I remembered Dad waving goodbye as he walked to the bus, leaving for his trip—longer than the weekend drills he took with the National Guard. He said he’d come home with souvenirs. According to Mom, he was never coming back. I pinched my arm. It was Bill, waving like the Jolly Green Giant.
I waved back, then trudged home. Mom had traded Dad for Bill, and now Bill for someone else, as if they were baseball cards. I worried that she could trade us too, or worse, split us apart.
Mom was out front, tightening the drawstring around Jill’s hood. I thought she’d be angry that I’d skipped breakfast. I expected to be grounded, but she smiled and called me over. Her hug was as strong as Dad’s. “I love you,” she said. “You and your sister.”
With my head against her chest, I listened to her heart.
“When you were no bigger than Jill, Dad used to take you down Smith Hill in that sled.” She released me, pointing to the Flexible Flyer. “Now you can take your sister.”

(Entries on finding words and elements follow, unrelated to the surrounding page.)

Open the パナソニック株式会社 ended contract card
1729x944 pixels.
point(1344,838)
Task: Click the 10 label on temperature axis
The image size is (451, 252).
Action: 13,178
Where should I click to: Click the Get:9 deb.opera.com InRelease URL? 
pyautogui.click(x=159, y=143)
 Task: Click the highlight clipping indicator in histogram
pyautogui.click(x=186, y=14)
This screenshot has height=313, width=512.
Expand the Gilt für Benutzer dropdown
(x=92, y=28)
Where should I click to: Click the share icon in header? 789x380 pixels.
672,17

“I saw Bill shoveling,” I said.
She straightened my hat.
“Will he be coming back?” I asked.
“I would imagine.”
She leaned down. “There’s no rule against having more than one boyfriend.”

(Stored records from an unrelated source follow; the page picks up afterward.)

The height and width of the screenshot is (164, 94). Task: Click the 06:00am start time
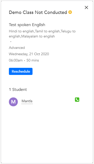tap(16, 60)
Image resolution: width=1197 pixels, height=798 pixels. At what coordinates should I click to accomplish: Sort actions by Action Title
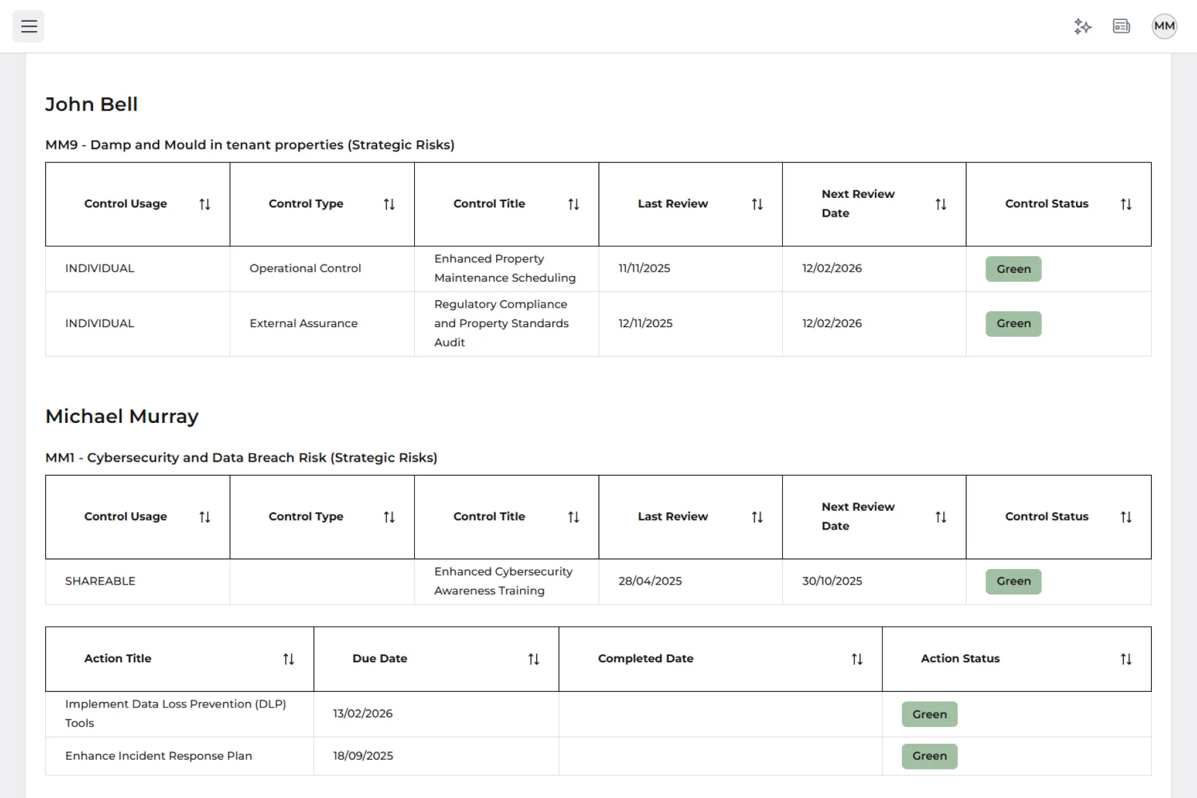pos(289,659)
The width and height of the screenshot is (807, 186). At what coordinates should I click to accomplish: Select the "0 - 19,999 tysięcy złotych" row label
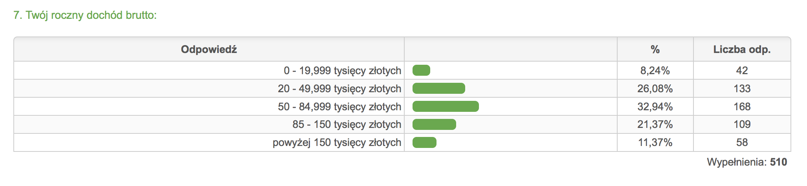342,71
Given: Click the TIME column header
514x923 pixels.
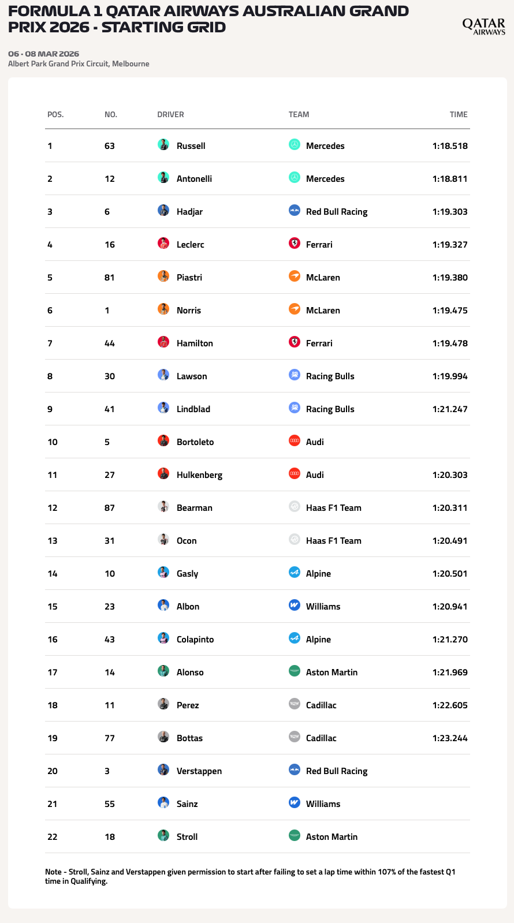Looking at the screenshot, I should pyautogui.click(x=459, y=114).
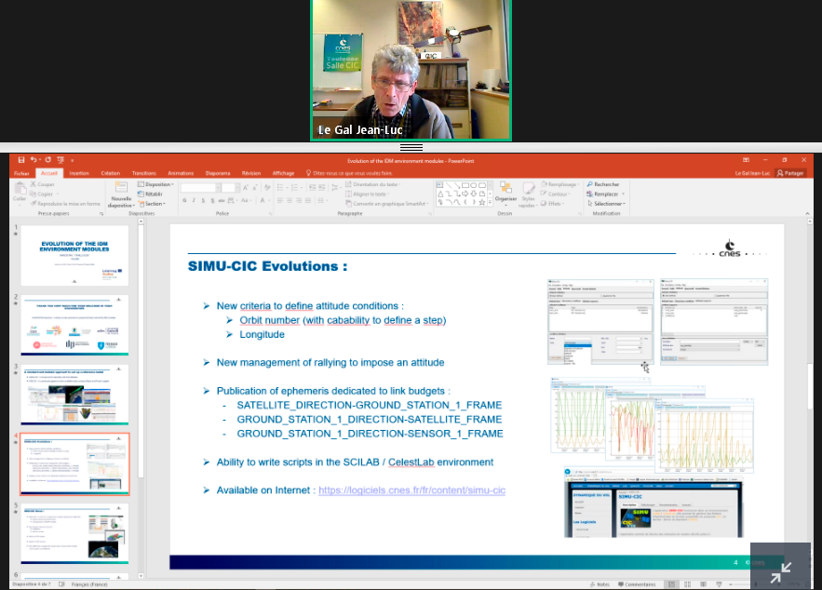Click the Partager button

pos(791,173)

I was about to ask about the difference between a boyfriend and—
“But,” she whispered in my ear, “you will always have just one father.” I looked up. Her chin was shivering. She wiped tears from her eyes. “Now scoot,” she said. “I expect you two back at noon.”
Jill grabbed my palm, and we headed to the park, tugging the sled.
Bill was now spreading rock salt.
“Hello, Mr. Watkins,” I said politely, relieved that he was still a boyfriend—even if there were others. I heard shouts from kids sledding in the park. “Let’s hurry,” I said to Jill, skipping forward. “We need to be home by lunch.”